#### [Work to complete]
Please output the entries below exactly as they are.

[Extracted records Boundary: Start]

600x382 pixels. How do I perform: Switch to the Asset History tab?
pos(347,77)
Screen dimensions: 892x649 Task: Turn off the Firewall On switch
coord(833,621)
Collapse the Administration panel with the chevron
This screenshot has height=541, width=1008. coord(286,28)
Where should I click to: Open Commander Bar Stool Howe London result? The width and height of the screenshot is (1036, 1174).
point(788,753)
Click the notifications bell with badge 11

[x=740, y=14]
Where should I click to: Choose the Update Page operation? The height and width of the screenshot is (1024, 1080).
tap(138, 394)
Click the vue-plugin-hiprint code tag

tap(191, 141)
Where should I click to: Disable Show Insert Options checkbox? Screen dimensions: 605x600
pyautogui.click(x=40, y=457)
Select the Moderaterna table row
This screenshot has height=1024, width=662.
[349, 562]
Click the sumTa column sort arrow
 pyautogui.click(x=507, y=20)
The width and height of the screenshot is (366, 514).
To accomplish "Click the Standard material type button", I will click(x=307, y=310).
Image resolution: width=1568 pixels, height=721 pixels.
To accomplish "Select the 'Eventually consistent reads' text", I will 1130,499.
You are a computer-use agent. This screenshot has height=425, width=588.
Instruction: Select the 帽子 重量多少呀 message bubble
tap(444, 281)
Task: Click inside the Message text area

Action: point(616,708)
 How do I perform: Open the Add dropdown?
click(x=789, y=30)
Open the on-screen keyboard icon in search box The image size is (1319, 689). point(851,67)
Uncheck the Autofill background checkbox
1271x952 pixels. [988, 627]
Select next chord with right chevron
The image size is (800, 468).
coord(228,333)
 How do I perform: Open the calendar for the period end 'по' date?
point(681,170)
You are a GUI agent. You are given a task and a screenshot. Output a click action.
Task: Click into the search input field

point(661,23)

[Extracted records Boundary: End]

#### [Task output]
600x382 pixels. How do I perform: Switch to the Asset History tab?
pos(347,77)
Screen dimensions: 892x649 Task: Turn off the Firewall On switch
coord(833,621)
Collapse the Administration panel with the chevron
This screenshot has height=541, width=1008. coord(286,28)
Where should I click to: Open Commander Bar Stool Howe London result? The width and height of the screenshot is (1036, 1174).
point(788,753)
Click the notifications bell with badge 11

[x=740, y=14]
Where should I click to: Choose the Update Page operation? The height and width of the screenshot is (1024, 1080).
tap(138, 394)
Click the vue-plugin-hiprint code tag

tap(191, 141)
Where should I click to: Disable Show Insert Options checkbox? Screen dimensions: 605x600
pyautogui.click(x=40, y=457)
Select the Moderaterna table row
This screenshot has height=1024, width=662.
[349, 562]
Click the sumTa column sort arrow
 pyautogui.click(x=507, y=20)
The width and height of the screenshot is (366, 514).
To accomplish "Click the Standard material type button", I will click(x=307, y=310).
Image resolution: width=1568 pixels, height=721 pixels.
To accomplish "Select the 'Eventually consistent reads' text", I will 1130,499.
You are a computer-use agent. This screenshot has height=425, width=588.
Instruction: Select the 帽子 重量多少呀 message bubble
tap(444, 281)
Task: Click inside the Message text area

Action: point(616,708)
 How do I perform: Open the Add dropdown?
click(x=789, y=30)
Open the on-screen keyboard icon in search box The image size is (1319, 689). point(851,67)
Uncheck the Autofill background checkbox
1271x952 pixels. [988, 627]
Select next chord with right chevron
The image size is (800, 468).
coord(228,333)
 How do I perform: Open the calendar for the period end 'по' date?
point(681,170)
You are a GUI agent. You are given a task and a screenshot. Output a click action.
Task: Click into the search input field

point(661,23)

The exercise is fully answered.